Is Ethereum the platform of the future, or is it EOS, or is it an unknown project that is yet to release its whitepaper?

Innovation Adoption Lifecycle

In terms of the Innovation Adoption Lifecycle, blockchain is still somewhere in the ‘Innovators’ or ‘Early Adopters’ stage. That’s very early. History has many example of technologies that showed a lot of promise during this stage only to later fail.

Why does it matter?

It matters because there is a lot of value in shifting trust. Blockchain has the potential to revolutionize many industries if trust in the systems surrounding the technology can be improved.

Look at one of the most popular trust systems today: banking. When you use a bank, you’re putting your trust into the people running it.

You trust that they’ll let you access your money.

You trust that they’ll successfully transfer your money when you need to transfer it.

And, you trust that they will not lie about your account balance.

That’s a lot of trust to put in a company that may or may not have your best interest at heart.

Although this may not seem like a problem in a country like the United States, this level of trusted power has bred corruption around the world.

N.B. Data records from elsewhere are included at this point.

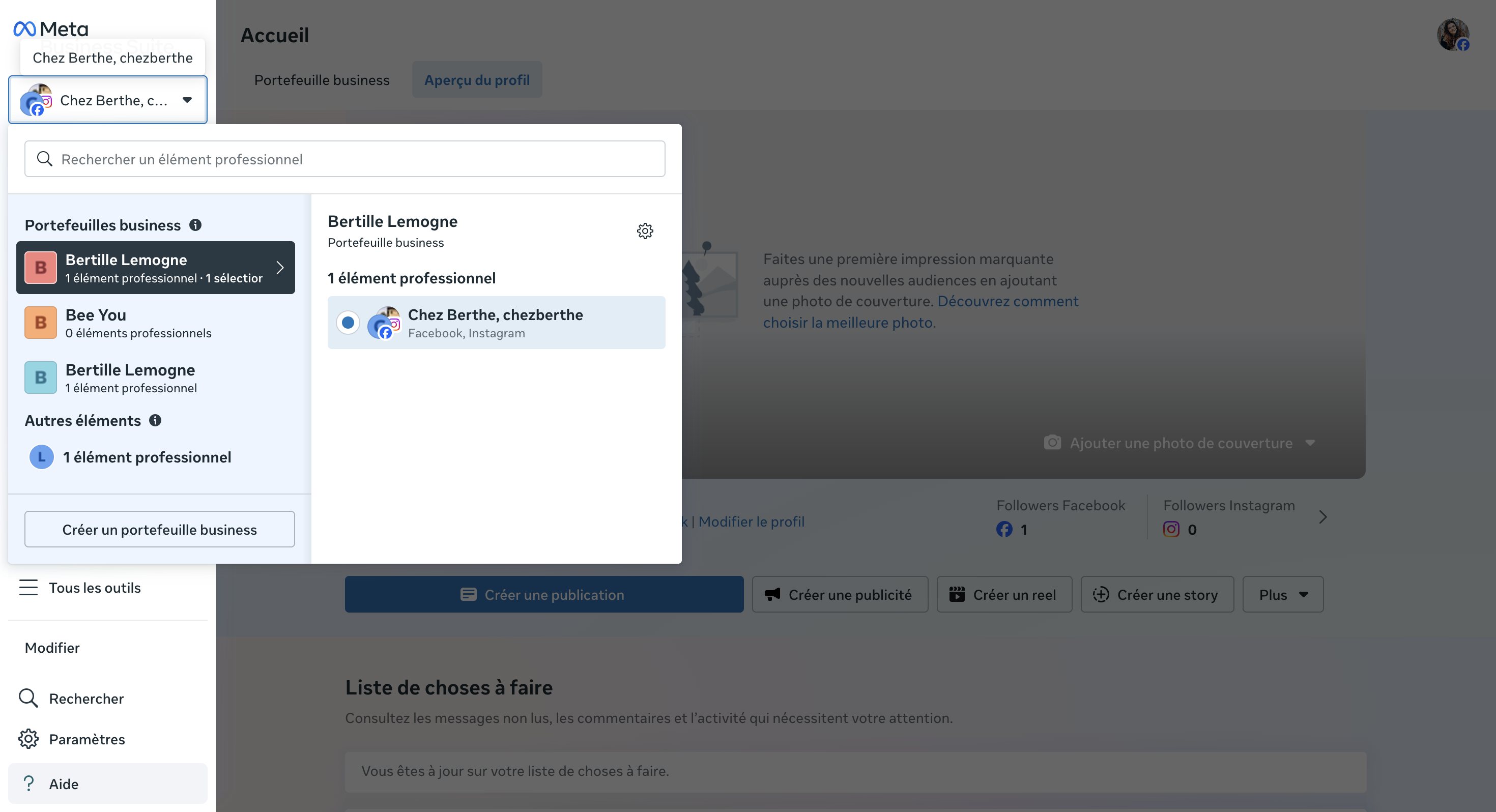Click the gear settings icon for Bertille Lemogne
The height and width of the screenshot is (812, 1496).
[645, 231]
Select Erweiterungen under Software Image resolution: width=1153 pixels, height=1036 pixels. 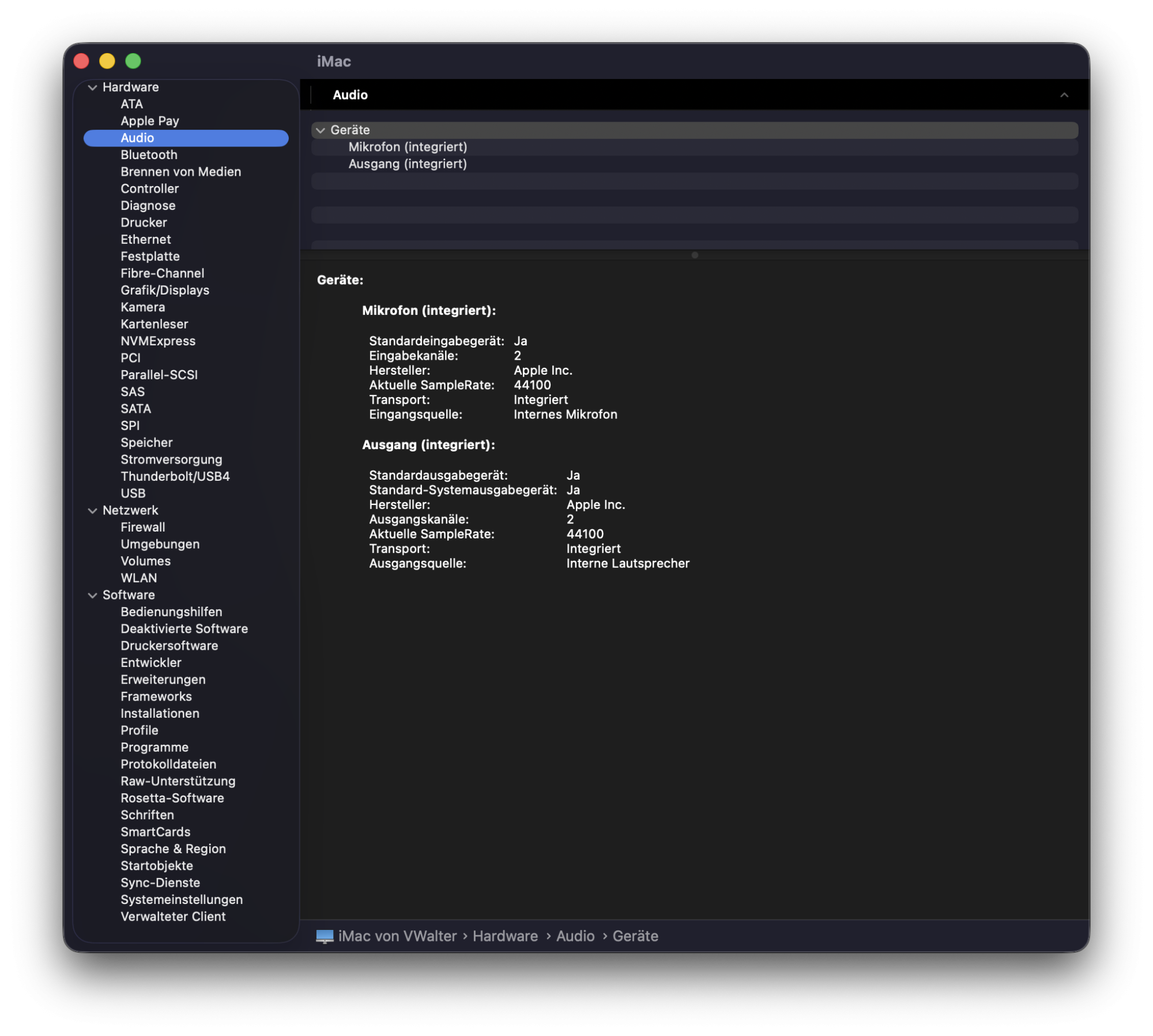tap(163, 680)
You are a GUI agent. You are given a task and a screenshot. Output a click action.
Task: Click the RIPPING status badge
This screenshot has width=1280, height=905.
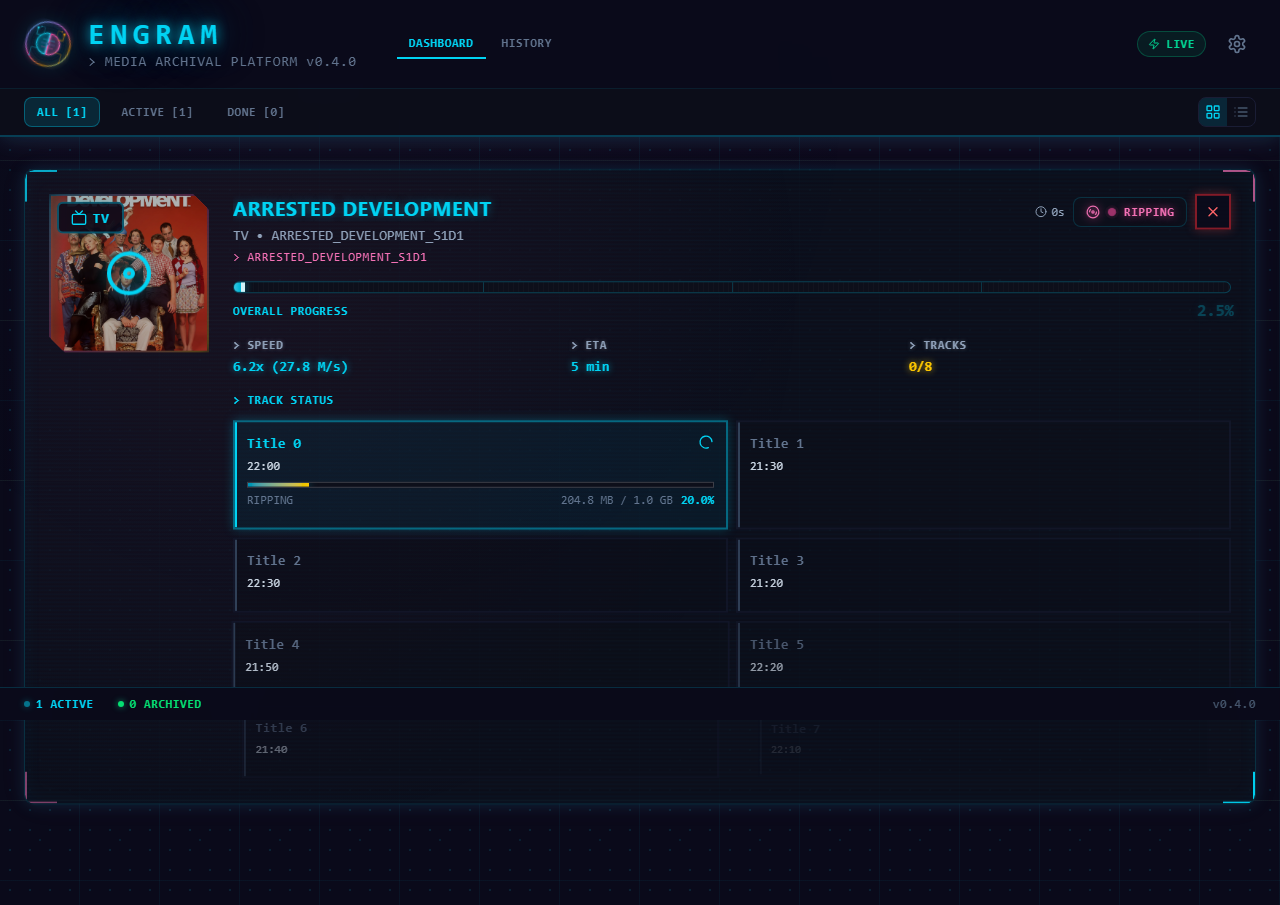click(1130, 212)
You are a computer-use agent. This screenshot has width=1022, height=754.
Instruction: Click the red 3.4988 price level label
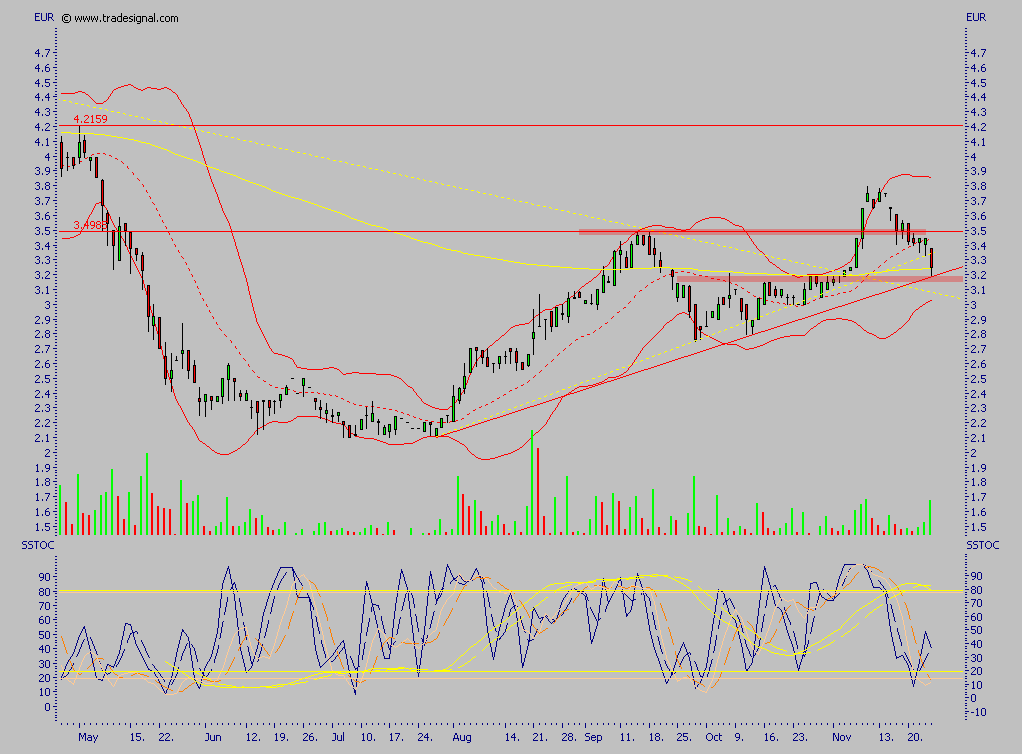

Take Venezuela for example:

2017 Venezuelan protests

The economic crisis in the South American country has gotten to the point where the Venezuelan banking authority now has control over how much money citizens can withdraw from banks each month. Moreover, the bolivar has lost 98% of its value in just one year, causing people to lose their life savings and making their future highly uncertain.

Or how about Cyprus:

During the 2012 financial crisis people were only able to withdraw €300 in cash per day. Some banks, in order to not run out of cash, dropped the limit to €100 per day. It was even worse for people people who had saving accounts that exceeded €100,000. At the Bank of Cyprus, the largest local bank, people whose deposits exceeded €100,000 lost around 48% of total deposits - leading to a total loss of roughly 4 billion euros.

Because the bank is in control of your funds, there’s not much you can do about those restrictions and losses.

Enter the “trustless” blockchain. With blockchain, there’s no need to rely on a centralized third-party. You don’t need to trust a bank or a government to protect your money. You know that your balance on the blockchain is exactly what you own, and you can access or transfer it at any time.

For some economies, the current state of blockchain may provide enough benefits to justify adoption.

But for systems that aren’t broken, simply inefficient, it’s going to take more work until the benefits outweigh the risks.

Adoption is risk vs reward

Adoption will not happen until the reward outweighs the risk — an equation that is different for every potential participant. But for many, the risk (perceived or real) is still too high.

Wow, fancy graphic

On the reward side, there are many teams working on improvements like increasing throughput, reducing transactions costs, and providing privacy solutions. But for many, the uncertain feasibility and timeline for these solutions actually increases the risk of adoption.

Meanwhile, the risk side of the equation only seems to be getting worse. With hacks, regulatory uncertainty, and dramatic price swings, trust in blockchain technologies continues to be tested.

Let’s work to maximize trust

Blockchain technology creates the opportunity to distribute trust, but that comes with a new set of challenges. By acknowledging that trust hasn’t disappeared, it has merely shifted, we can focus on how to maximize trust in its new locations.

We will need ‘trusted parties’ to review code, read white papers, and oversee governance. Whether this is mandated by a government or not, oversight is in the best interest of the blockchain ecosystem.

Improving trust for individuals may mean some centralization. It is not a secret that many apps built on blockchain still utilize centralized services. Especially at the onset, it does not need to be all or nothing. User experience still matters.

Even with improvements to blockchain performance, mainstream adoption will only happen when we can solve these trust issues — not removing trust, but maximizing it.